What is the meaning of chiral in the context of vertex algebras?

Question

There are many objects in mathematics that have the term "chiral" in their name, for instance, chiral algebra by Beilinson and Drinfeld, chiral de Rham complex, chiral Koszul duality etc. Some people told me that chiral algebras are $2$-dimensional analogue of associative algebras, which are considered to be $1$-dimensional. However, I don't understand its precise meaning since the definition of a vertex operator algebra is so complicated. Does the term chiral has something to do with this $2$-dimensionality?

For a vertex operator algebra $V$, Yongchang Zhu constructed an associative algebra $A(V)$ out of $V$, such that there is a bijection between the set of isomorphism classes of irreducible positive energy representations of $V$ and that of simple $A(V)$-modules. For an associative algebra $A$, Tomoyuki Arakawa calls $V$ to be the chiralization of $A$ if $A\simeq A(V)$ as associative algebras. What's the meaning of chiralization here?

There are some other explanations for the term chiral that I have ever heard. For example, in electromagnetism, chirality means the handedness of electromagnetic waves associated with their polarization. Some others also told me that in the $2$-dimensional setting, chiral means holomorphic.

I want to know the geometry/physics behind the term chiral. A philosophical answer is welcome, but a mathematical/physical answer is better.

Answer 1

A vertex operator algebra describes the algebra of local operators in the chiral part of a 2d CFT. Typically one sees a VOA depending on a complex coordinate $z$. To describe a full 2d CFT, you would need to also include an "anti-chiral" VOA depending on a conjugate coordinate $\bar{z}$. So by considering only a single vertex algebra depending on one complex variable, you are only considering a "chiral half" of the CFT.

In physics more generally, people will often refer to "chiral algebras" of local operators in other types of theories of different dimensions as well, so in that field the terminology is quite broad, but relates to the chirality of a theory in a traditional sense.
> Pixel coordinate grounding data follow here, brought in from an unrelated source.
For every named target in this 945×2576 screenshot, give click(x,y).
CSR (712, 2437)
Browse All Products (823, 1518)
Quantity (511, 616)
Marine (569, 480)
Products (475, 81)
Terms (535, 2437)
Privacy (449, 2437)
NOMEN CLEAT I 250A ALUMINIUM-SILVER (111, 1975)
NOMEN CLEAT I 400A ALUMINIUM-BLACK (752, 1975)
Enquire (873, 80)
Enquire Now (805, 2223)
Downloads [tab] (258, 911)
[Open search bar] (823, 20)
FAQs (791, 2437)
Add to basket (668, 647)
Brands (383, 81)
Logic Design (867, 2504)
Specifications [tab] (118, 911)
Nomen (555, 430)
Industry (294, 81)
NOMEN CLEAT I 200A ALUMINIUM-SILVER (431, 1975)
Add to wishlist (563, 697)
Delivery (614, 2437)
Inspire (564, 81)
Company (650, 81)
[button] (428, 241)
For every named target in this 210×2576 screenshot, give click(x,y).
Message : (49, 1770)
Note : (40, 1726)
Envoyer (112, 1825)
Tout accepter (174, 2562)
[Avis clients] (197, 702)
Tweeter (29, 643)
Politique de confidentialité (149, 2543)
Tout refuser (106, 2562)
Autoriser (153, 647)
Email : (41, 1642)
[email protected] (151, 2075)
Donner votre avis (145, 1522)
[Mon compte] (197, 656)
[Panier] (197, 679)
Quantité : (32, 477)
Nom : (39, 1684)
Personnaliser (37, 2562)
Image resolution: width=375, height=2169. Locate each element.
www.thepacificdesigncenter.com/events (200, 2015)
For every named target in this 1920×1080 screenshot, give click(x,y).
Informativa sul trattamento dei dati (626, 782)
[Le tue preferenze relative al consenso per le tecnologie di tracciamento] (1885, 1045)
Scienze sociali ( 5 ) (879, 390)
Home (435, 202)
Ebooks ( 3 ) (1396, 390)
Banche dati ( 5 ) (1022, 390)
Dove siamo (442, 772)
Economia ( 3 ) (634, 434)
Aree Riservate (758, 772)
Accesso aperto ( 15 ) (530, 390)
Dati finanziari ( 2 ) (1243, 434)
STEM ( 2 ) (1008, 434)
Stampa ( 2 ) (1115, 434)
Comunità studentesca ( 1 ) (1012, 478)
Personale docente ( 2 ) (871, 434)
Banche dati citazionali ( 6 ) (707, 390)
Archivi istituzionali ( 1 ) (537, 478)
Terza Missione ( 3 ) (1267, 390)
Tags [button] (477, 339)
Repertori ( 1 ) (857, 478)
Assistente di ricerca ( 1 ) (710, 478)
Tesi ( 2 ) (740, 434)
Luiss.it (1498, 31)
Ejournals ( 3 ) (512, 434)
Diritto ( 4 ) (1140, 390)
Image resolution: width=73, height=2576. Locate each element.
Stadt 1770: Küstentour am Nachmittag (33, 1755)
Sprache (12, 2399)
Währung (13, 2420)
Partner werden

Mathematicians have since extended and generalized a number of things relating to vertex algebras. For example Beilinson-Drinfeld chiral algebras generalise vertex algebras, the Chiral de Rham complex and chiral differential operators are VOA versions of differential forms and differential operators etc... In the past, constructions such as these were the only examples of mathematically well-defined and well-studied chiral algebras (in the physics sense of algebras of local operators). Hence in the mathematical community, I suspect it became practice to name constructions relating to vertex algebras and BD chiral algebras "chiral" since this was the only real example of a chiral algebra of local operators they were looking at in those communities.

In Arakawa's work, "chiralization" essentially means going from an associative algebra type object to a VOA type object. More generally, I believe chiralization/adding the word "chiral" to something in these communities will describe working with something like an affine or loopy version of a previously known construction.

For example, taking the Weyl algebra of differential operators, one can consider its VOA counter-part which is the $\beta\gamma$ VOA, also known as "chiral differential operators". The modes of this VOA satisfy similar relations to the Weyl algebra and the Weyl algebra can be recovered from it in various constructions.

I guess the point to emphasise though is that the word "chiral" itself is often not-literal in the mathematics community, but is rather describing something like "VOA-ization" (which in BD language is chiralization).

Answer 2

Q: What is the geometry/physics behind the term chiral?

In the physics context, a Hamiltonian $H$ is said to possess chiral symmetry if it anticommutes with a unitary involution $C$. Eigenstates $\Psi_\pm$ of $C$ are said to be of left-handed or right-handed chirality, depending on the sign of the eigenvalue $\pm 1$. Chiral symmetry ensures that the dynamics generated by the Hamiltonian conserves the chirality.

In specific contexts the chirality is related to a spin degree of freedom, such that the particle moves parallel or antiparallel to the direction of the spin, depending on its chirality.

Q: What is the meaning of chiral in the context of vertex algebras?

A conformal field theory is called chiral if it contains only particles of one single chirality. It is my understanding that vertex algebras were introduced as an algebraic description of a chiral CFT. The connection with the physics concept of chirality seems to have been lost.